Она подавила подступающую тошноту и обнаружила, что маленький человечек вернулся и привел с собой настоящего великана, который в сравнении с ним казался еще огромнее.
— Что?
— На том конце улицы работал Джакомо. Вчера.
Флавия обратилась в слух и выдавила слабую улыбку. Джакомо ответил глупой нерешительной улыбкой, продемонстрировав почерневшие зубы. Запах перегара и сигарет смешался с запахом гнили, и Флавия с отчаянием подумала, что не в силах более находиться в этом месте.

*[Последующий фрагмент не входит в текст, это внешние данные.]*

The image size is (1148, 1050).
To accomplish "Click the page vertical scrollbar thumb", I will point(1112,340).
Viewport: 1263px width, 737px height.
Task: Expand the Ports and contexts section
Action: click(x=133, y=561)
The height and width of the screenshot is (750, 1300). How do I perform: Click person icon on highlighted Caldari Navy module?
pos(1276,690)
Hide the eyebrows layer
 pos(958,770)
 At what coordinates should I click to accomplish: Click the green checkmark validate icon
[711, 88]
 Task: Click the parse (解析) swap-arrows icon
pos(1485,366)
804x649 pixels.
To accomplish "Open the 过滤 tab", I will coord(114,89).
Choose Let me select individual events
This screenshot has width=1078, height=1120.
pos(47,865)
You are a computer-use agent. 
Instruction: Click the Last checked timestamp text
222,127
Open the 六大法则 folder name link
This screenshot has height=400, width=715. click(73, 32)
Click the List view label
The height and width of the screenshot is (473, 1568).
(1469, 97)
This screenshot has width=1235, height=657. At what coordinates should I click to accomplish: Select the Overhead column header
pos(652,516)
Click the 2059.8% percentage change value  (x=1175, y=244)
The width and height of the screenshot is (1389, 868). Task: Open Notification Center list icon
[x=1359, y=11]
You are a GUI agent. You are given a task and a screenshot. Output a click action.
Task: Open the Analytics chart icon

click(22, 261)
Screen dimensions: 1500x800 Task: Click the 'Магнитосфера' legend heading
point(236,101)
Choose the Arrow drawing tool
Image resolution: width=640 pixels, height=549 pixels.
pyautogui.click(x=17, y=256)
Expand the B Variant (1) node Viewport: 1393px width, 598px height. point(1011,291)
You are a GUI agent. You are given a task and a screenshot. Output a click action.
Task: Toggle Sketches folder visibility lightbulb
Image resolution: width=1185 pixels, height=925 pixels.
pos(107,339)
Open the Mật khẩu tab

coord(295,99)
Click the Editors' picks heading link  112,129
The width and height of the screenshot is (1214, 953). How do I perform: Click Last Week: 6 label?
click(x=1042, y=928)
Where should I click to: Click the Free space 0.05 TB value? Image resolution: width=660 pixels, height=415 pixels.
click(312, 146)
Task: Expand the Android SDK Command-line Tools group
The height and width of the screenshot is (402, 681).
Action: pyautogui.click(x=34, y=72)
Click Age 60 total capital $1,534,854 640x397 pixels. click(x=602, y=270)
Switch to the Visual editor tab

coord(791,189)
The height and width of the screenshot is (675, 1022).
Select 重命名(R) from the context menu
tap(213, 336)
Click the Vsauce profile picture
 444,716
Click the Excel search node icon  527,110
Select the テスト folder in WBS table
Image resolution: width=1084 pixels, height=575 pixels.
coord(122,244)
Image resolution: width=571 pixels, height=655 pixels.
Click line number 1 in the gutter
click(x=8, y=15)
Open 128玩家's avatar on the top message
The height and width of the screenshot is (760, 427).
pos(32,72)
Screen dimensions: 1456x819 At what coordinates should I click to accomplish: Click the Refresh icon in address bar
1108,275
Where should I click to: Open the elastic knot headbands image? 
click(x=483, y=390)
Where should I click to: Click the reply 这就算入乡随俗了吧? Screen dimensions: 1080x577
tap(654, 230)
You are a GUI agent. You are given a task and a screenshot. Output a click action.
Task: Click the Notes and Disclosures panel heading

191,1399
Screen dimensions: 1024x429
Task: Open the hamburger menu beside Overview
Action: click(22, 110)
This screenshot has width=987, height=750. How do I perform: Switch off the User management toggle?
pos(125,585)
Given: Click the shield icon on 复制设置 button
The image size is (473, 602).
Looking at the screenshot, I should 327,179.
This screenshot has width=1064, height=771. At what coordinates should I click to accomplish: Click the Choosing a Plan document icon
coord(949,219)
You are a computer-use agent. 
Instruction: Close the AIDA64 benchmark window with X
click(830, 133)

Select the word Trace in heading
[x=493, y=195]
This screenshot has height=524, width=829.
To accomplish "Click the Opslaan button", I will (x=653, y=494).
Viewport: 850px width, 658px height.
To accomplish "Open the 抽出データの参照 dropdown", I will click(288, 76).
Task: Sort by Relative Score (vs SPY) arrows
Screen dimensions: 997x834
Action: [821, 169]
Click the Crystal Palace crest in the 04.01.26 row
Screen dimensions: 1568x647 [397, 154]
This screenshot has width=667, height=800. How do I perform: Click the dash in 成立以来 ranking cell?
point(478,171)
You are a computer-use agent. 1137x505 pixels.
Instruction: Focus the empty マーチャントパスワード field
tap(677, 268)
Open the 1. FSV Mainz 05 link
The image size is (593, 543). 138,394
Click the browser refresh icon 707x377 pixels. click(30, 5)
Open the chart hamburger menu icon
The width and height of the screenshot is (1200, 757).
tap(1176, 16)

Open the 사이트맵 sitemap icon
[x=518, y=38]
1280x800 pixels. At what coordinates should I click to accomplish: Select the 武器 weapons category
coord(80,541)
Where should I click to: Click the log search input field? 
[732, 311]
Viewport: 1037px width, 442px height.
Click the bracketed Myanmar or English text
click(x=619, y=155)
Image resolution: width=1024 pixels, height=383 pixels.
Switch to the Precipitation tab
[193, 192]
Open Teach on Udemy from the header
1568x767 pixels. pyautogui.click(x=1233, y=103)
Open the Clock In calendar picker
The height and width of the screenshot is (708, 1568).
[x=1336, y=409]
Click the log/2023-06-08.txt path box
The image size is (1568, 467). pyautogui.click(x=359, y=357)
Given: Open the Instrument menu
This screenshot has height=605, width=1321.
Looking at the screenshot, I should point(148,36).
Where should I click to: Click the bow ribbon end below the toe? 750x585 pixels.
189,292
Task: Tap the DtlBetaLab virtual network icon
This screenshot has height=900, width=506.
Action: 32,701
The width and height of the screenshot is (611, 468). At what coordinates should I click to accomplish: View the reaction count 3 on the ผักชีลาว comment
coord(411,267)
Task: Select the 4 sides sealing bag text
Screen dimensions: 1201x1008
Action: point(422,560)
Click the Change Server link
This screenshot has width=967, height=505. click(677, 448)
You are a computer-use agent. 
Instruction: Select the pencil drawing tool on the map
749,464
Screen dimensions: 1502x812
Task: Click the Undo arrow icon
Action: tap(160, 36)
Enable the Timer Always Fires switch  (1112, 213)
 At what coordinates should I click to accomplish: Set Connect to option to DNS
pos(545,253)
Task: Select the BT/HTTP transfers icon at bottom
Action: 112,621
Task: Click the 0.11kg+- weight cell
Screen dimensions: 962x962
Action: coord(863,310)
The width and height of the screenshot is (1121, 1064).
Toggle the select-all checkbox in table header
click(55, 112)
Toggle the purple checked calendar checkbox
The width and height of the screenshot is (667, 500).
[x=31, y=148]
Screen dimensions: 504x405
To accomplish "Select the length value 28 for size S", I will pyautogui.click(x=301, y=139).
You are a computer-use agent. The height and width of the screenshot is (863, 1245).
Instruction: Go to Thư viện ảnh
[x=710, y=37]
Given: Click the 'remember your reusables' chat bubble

— Вы что-то видели? В шесть? Или около того?
— Ничего особенного, — сказал он, медленно растягивая слова.
— И не слышали?
— Нет.
Всякий раз когда она задавала вопрос, Джакомо поднимал взгляд к потолку и долго думал. «Ну поторопись же, — внушала она, глядя в его тупое лицо. — Я ведь не прошу тебя заняться устным счетом». Он медленно покачал головой, словно это покачивание добавляло веса его словам.